*** Opening PROVIDED RECORDS ***

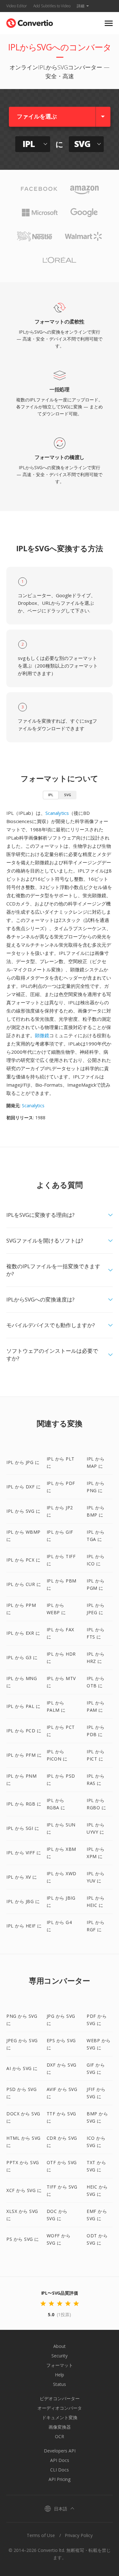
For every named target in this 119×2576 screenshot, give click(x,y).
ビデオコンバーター (60, 2398)
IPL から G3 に (22, 1657)
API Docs (59, 2460)
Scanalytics (57, 813)
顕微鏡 (42, 1035)
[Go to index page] (29, 22)
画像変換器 (60, 2427)
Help (59, 2375)
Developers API (60, 2451)
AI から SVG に (22, 2068)
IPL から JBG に (23, 1901)
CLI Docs (59, 2470)
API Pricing (59, 2479)
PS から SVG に (22, 2239)
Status (59, 2384)
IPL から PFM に (24, 1755)
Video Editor (16, 6)
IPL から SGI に (22, 1828)
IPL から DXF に (23, 1487)
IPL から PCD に (23, 1731)
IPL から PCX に (23, 1560)
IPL (50, 794)
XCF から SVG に (24, 2190)
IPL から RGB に (23, 1804)
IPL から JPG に (22, 1462)
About (59, 2346)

*** Closing PROVIDED RECORDS ***

__EXERCISE DESCRIPTION__
Reproduce, word for word, the line containing "Scanalytics (57, 813)" along with every later line of the listing, and leave out all earlier lines.

__EXPECTED OUTPUT__
Scanalytics (57, 813)
顕微鏡 (42, 1035)
[Go to index page] (29, 22)
画像変換器 (60, 2427)
Help (59, 2375)
Developers API (60, 2451)
AI から SVG に (22, 2068)
IPL から JBG に (23, 1901)
CLI Docs (59, 2470)
API Pricing (59, 2479)
PS から SVG に (22, 2239)
Status (59, 2384)
IPL から PFM に (24, 1755)
Video Editor (16, 6)
IPL から SGI に (22, 1828)
IPL から DXF に (23, 1487)
IPL から PCD に (23, 1731)
IPL から PCX に (23, 1560)
IPL (50, 794)
XCF から SVG に (24, 2190)
IPL から RGB に (23, 1804)
IPL から JPG に (22, 1462)
About (59, 2346)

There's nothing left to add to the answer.